C’est pourquoi, les réponses apportées par Mme Limoge sur l’offre des centres de séjour ne sauraient nous satisfaire entièrement :

- On ne peut nier l’évolution de la société qui conduit une majorité de parents à travailler. Les congés annuels et les RTT ne suffisent pas à couvrir l’intégralité des vacances scolaires; la garde et l’encadrement des enfants et des jeunes pendant ces vacances sont une difficulté réelle des parents, que la collectivité ne peut ignorer. Tous les Courbevoisiens n’ont pas une mamie en Province ou un oncle à l’étranger pour accueillir leurs enfants.

- Toutes les familles courbevoisiennes ne partent pas non plus en vacances, faute de moyens …ou de congés annuels pendant les vacances scolaires.

- Les centres de loisirs existant dans la commune sont une des réponses possibles à apporter mais encore faut-il que de véritables projets pédagogiques y soient développés, permettant des activités variées et offrant un encadrement de qualité, avec des conditions matérielles satisfaisantes.

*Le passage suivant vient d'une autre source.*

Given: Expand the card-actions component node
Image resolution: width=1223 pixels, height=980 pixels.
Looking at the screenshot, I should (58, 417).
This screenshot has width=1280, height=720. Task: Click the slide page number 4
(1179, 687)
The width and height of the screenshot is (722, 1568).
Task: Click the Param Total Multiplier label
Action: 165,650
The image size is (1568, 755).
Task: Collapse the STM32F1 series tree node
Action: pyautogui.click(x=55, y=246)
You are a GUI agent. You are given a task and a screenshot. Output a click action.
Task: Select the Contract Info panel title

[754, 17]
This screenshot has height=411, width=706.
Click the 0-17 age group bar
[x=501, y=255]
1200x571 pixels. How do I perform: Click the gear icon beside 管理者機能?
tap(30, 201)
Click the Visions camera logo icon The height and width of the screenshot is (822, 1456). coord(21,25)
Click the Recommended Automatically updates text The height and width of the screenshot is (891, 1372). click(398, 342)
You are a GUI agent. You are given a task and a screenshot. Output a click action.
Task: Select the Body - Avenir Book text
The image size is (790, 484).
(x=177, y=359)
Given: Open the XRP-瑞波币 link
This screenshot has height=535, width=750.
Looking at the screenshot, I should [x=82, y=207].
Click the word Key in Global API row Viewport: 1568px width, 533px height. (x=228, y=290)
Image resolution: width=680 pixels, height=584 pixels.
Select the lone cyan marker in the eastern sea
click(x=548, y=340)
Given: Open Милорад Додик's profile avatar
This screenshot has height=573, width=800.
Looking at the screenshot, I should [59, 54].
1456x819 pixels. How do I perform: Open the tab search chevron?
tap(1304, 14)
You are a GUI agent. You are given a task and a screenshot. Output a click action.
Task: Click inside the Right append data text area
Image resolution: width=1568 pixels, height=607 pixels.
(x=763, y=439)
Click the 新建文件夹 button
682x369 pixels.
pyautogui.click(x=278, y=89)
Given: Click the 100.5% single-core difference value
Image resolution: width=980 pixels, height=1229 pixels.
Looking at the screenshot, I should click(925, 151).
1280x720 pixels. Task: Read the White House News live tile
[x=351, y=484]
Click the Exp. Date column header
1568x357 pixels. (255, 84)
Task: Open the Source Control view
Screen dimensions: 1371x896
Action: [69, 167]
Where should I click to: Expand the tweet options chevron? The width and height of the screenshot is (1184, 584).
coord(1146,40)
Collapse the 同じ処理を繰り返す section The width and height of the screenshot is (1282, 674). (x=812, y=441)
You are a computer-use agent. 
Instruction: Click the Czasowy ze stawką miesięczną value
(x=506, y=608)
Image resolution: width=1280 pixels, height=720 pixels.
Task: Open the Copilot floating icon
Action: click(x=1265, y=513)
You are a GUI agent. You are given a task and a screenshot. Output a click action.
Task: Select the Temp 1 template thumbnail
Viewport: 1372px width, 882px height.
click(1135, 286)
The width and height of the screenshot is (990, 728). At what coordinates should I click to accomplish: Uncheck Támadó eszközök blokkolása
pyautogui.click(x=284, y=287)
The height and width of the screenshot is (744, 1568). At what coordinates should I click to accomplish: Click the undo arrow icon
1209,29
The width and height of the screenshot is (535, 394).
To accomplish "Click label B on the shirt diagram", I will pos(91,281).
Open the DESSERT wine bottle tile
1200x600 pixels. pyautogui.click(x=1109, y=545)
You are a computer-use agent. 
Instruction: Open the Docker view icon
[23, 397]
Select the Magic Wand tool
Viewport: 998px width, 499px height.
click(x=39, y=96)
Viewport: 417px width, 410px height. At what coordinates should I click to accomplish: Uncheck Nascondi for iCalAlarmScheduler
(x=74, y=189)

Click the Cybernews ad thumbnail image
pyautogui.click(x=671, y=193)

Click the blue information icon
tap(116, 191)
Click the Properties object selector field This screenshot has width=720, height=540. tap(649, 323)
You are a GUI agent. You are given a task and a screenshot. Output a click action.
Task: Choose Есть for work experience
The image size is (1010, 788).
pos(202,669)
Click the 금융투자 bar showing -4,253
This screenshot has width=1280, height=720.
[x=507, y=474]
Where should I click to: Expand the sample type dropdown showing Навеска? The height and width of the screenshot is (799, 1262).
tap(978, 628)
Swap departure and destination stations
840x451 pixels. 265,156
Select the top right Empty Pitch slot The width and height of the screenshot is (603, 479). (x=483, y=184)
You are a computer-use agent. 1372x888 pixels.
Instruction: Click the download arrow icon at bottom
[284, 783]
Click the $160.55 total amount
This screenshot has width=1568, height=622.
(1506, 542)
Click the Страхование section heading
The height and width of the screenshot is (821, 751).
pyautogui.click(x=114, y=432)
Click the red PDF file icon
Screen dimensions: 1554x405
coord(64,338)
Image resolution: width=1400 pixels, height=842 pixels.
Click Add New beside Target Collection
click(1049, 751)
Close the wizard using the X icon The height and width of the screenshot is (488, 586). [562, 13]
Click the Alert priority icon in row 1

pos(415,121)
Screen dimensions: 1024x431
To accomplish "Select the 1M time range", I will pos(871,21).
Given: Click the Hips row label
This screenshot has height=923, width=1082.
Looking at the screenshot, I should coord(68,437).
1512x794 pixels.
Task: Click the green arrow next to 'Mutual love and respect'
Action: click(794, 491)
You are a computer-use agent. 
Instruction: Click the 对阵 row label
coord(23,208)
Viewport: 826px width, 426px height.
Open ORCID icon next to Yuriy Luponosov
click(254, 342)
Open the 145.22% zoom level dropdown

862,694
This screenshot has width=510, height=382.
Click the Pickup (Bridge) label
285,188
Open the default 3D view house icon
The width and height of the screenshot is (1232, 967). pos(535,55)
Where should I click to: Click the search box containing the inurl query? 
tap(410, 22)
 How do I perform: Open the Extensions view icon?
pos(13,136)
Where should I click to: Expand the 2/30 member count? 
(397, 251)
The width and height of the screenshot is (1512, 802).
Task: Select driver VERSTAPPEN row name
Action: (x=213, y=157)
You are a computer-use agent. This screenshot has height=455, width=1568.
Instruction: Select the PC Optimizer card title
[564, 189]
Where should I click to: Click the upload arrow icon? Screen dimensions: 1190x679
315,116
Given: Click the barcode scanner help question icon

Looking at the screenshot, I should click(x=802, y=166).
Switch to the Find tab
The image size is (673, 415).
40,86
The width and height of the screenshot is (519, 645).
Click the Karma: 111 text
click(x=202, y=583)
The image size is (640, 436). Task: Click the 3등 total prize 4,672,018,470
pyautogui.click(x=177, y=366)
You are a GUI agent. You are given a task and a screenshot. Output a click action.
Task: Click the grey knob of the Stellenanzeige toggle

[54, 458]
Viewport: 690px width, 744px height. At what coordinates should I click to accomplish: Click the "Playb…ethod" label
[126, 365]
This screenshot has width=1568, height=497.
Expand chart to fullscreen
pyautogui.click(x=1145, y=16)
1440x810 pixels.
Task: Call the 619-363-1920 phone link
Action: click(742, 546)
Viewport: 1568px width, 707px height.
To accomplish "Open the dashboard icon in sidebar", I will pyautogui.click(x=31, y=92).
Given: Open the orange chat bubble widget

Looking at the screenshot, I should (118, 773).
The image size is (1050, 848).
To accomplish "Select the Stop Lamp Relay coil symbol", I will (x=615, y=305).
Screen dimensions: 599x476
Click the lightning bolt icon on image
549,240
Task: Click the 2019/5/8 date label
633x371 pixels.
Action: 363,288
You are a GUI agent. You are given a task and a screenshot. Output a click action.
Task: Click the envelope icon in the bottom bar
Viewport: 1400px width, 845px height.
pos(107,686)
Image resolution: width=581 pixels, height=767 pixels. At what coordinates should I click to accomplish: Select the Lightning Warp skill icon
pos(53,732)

- Ils ne peuvent toutefois être la seule solution. L’été en région parisienne ne donne pas à nos jeunes le repos qu’offre le dépaysement ni l’enrichissement personnel qu’apporte la découverte de nouvelles régions, personnes ou cultures.

- La vie en collectivité pendant les séjours est une véritable école de la vie -et de ses règles- et une étape importante vers l’autonomie. Tous les parents qui ont découvert l’assurance gagnée par leurs chérubins au retour de ces séjours ne le démentiront pas.

Face à la forte augmentation de la population de notre Ville, la stabilité du nombre de séjours offerts et du nombre de bénéficiaires…montre en réalité une dégradation de l’offre par habitant. Dans la réflexion à venir sur les choix et priorités à donner dans les dépenses, ces arguments pèseront forts pour nous. La politique de l’Education et de la Jeunesse reste notre priorité.